Per il terzo mese consecutivo la Cina ha continuato a ridurre la propria esposizione sul debito americano. A maggio l’ammontare di Treasury bond detenuti da Pechino è sceso a 1.110 miliardi di dollari, in calo rispetto ai 1.130 miliardi di aprile. Scorrendo le tabelle diffuse dall’amministrazione statunitense occorre arrivare al mese di febbraio per vedere l’ultimo aumento, anche se va sottolineato che le quote del Belgio, Paese solitamente utilizzato dai cinesi come proxy sono aumentate dai 179 miliardi di aprile a 190 miliardi in maggio. L’esposizione della Repubblica popolare propriamente detta è ai minimi da due anni, sebbene i cinesi rimangano i principali creditori di Washington davanti al Giappone.
Sullo sfondo c’è lo scontro commerciale con gli Stati Uniti. I colloqui sono in una fase di stallo. All’interno della dirigenza cinese non mancano le voci che spingono per utilizzare l’arma del debito statunitense in mano cinese come leva per strappare concessioni all’amministrazione di Donald Trump sul fronte dei dazi. Per Cao Yuanzheng, capo economista della Bank of China International, i movimenti sono «normali operazioni di mercato». La cifra di 2,8 miliardi in meno è considerata dagli osservatori cinesi poca cosa. Secondo la maggior parte degli analisti Pechino non intende provocare un sell-off. Prima di tutto perché non avrebbe a disposizione asset altrettanto sicuri, anche se negli ultimi tempi ha incrementato le proprie riserve auree. Inoltre non sarebbe nell’interesse cinese stressare Washington sul piano finanziario.

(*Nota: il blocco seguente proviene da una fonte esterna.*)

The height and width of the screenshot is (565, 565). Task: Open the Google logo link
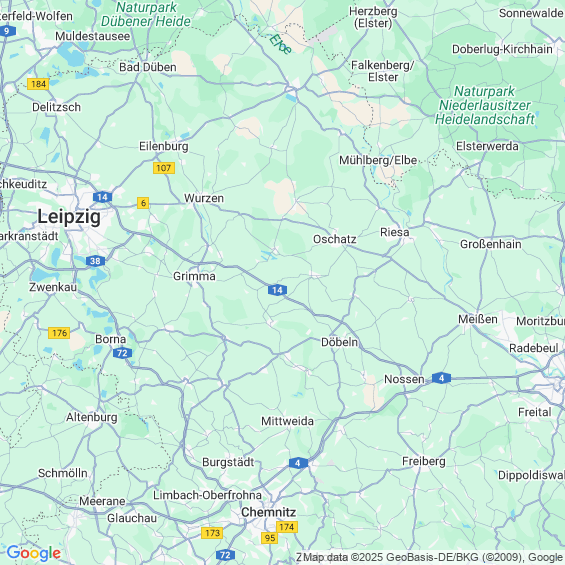pyautogui.click(x=34, y=553)
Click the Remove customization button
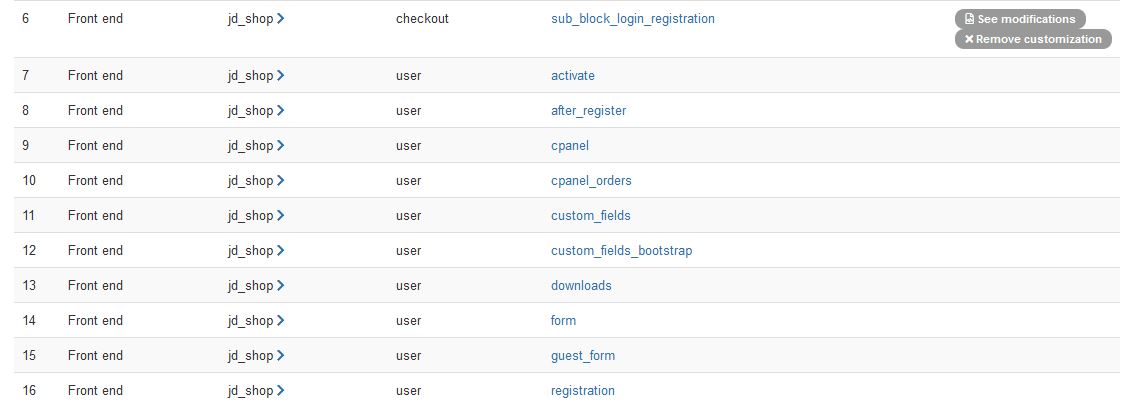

La progressiva riduzione dell’esposizione sul debito Usa procede da ben prima dell’inizio delle tensioni commerciali. La Nikkei Asian Review, individua nella perdita della capacità finanziaria una delle ragioni dell’inversione di tendenza.

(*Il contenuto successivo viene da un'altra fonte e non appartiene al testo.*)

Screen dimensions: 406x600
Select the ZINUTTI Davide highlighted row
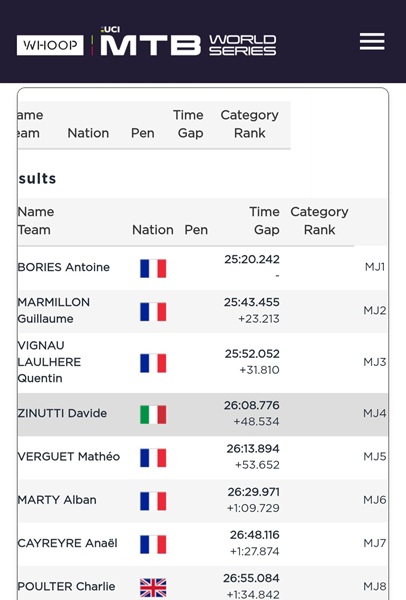[x=203, y=414]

Spiega Richard McGregor, senior fellow del Lowy Institute a Cnbc, che tutto ciò che Pechino farà a scapito del dollaro avrà ripercussioni sulle stesse riserve in dollari che detiene. I movimenti vanno letti come la volontà di far rientrare riserve valutarie per contrastare il rallentamento dell’economia e rimettere la crescita sul sentiero fissato dal governo di Pechino.
D’altronde, come evidenziato in questi giorni da MF-Milano Finanza, la crescita cinese, cresciuta nell’ultimi trimestri al ritmo più basso da 27 anni, dipende sempre di meno dalle esportazioni e sempre più dal mercato domestico. Secondo le stime di McKinsey, i consumi interni hanno contribuito per oltre il 60% alla crescita del pil della seconda economia al mondo.
Ripercussioni delle tensioni commerciali tra le due potenze si stanno invece registrando nella presenza della imprese straniere in Cina.
Sono infatti più di 50 le aziende che stanno spostando la produzione fuori dalla Repubblica popolare per aggirare le tariffe imposte dall’amministrazione Trump. In molti casi non si tratta soltanto di multinazionali a stelle e strisce o giapponesi, che alla Cina preferiscono il Vietnam, secondo alcuni osservatori destinato a poter diventare il prossimo bersaglio di Trump.
L’elenco include anche aziende cinese come la Tlc, che sta spostando in territorio vietnamita la produzione di televisori o la Sailun Tire, aziende dei pneumatici che guarda alla Thailandia.